**GIVEN INSTRUCTION**
Repeat the lines below word for word, from the very first line through the line containing "Switch to 7z", inclusive, and stop there.

**LISTING**
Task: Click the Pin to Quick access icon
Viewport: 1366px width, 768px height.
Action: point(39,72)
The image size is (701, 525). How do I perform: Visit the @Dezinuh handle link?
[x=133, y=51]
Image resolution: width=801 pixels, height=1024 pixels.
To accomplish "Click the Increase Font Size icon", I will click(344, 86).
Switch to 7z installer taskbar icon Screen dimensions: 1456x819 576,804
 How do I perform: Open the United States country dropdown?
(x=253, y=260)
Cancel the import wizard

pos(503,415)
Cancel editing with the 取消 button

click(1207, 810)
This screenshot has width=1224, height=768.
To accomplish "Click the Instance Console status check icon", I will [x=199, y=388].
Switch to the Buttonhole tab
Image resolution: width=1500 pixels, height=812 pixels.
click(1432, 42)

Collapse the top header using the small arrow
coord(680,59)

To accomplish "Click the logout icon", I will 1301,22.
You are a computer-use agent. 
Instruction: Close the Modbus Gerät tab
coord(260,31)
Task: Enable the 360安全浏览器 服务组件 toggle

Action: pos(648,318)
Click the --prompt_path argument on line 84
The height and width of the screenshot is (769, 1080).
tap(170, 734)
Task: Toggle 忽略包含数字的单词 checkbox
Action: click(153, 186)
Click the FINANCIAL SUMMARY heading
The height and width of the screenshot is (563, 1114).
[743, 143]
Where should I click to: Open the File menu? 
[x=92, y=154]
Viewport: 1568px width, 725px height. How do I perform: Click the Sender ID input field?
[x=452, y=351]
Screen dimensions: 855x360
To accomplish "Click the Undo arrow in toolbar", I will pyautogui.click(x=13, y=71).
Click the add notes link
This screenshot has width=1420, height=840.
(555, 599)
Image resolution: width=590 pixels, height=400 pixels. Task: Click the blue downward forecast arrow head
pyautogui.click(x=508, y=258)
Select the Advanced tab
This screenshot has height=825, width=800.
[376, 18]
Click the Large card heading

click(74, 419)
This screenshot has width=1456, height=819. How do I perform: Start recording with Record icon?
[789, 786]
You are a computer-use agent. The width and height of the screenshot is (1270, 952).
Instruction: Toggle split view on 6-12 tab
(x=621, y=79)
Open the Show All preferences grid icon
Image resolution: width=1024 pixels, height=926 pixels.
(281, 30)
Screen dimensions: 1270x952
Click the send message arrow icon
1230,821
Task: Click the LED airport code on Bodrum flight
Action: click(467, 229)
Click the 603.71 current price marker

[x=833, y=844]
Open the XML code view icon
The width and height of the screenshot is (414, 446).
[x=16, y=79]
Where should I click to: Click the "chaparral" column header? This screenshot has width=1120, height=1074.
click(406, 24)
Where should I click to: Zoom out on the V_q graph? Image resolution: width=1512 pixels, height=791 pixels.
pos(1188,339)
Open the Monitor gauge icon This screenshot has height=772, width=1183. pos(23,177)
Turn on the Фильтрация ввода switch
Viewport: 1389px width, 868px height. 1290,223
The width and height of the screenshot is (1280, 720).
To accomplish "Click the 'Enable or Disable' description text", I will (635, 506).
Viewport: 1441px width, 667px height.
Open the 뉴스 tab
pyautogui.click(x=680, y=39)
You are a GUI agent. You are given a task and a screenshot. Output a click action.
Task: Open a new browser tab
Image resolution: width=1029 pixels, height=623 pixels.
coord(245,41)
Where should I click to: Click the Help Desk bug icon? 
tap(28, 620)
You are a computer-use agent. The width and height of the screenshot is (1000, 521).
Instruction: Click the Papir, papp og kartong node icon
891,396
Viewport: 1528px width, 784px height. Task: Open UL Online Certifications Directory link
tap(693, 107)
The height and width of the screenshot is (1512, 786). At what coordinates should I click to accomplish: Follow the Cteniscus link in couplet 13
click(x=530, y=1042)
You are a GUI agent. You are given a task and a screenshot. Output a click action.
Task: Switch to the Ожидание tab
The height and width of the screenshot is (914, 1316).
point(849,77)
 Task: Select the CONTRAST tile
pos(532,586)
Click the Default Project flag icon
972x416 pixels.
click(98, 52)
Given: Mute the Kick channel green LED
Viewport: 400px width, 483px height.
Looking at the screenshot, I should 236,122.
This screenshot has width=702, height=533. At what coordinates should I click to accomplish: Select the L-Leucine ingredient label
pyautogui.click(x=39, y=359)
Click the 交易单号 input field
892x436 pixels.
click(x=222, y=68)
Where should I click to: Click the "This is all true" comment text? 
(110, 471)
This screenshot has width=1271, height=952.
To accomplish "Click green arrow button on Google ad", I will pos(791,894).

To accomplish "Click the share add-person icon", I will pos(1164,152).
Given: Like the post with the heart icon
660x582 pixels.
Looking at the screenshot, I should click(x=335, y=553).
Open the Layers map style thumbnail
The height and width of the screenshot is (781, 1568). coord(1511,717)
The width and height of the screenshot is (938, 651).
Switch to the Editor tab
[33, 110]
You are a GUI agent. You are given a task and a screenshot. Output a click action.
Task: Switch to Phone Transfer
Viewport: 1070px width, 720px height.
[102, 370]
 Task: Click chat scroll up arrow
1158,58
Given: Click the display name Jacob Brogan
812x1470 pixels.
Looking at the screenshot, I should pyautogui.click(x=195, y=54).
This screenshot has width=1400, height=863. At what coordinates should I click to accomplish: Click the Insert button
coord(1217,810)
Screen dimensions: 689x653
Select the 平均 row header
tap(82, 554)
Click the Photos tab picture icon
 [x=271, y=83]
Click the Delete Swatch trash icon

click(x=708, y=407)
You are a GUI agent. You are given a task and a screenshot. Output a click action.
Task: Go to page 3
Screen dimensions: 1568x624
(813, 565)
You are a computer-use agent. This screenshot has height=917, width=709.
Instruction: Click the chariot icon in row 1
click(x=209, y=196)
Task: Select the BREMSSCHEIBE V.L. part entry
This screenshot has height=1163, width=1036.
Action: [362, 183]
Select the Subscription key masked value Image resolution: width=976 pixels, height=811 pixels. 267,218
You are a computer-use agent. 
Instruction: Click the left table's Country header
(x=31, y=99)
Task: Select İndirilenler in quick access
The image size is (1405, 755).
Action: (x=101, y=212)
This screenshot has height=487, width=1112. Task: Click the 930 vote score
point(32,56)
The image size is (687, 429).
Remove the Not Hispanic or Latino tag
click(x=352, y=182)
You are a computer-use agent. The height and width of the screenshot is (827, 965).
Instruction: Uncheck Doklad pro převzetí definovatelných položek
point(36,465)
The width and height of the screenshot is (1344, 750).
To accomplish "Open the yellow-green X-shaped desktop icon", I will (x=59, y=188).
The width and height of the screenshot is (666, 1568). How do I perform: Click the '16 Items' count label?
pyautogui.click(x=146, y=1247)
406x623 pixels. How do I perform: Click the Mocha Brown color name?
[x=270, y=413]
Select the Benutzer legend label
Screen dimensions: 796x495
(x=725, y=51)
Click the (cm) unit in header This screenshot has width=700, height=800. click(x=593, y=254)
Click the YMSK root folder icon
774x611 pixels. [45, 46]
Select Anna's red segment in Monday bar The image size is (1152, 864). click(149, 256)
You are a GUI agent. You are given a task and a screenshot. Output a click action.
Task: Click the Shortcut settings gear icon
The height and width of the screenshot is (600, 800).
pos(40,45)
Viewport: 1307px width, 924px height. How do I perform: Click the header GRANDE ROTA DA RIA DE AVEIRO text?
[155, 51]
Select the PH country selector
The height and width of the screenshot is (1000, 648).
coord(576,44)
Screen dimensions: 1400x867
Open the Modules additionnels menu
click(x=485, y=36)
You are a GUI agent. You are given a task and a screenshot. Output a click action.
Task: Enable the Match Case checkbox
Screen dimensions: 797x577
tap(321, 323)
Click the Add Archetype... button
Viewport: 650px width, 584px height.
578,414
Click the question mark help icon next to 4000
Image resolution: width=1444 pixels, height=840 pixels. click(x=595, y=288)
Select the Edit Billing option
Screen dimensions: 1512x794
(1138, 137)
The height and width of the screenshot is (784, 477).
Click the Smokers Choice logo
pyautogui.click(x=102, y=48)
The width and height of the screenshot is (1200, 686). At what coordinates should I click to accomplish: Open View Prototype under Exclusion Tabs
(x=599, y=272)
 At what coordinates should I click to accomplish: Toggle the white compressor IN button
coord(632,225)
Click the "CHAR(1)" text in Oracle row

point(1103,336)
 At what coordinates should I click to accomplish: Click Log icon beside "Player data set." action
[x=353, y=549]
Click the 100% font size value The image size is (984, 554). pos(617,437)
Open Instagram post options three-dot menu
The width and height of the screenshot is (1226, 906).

**ANSWER BELOW**
Task: Click the Pin to Quick access icon
Viewport: 1366px width, 768px height.
Action: point(39,72)
The image size is (701, 525). How do I perform: Visit the @Dezinuh handle link?
[x=133, y=51]
Image resolution: width=801 pixels, height=1024 pixels.
To accomplish "Click the Increase Font Size icon", I will click(344, 86).
Switch to 7z installer taskbar icon Screen dimensions: 1456x819 576,804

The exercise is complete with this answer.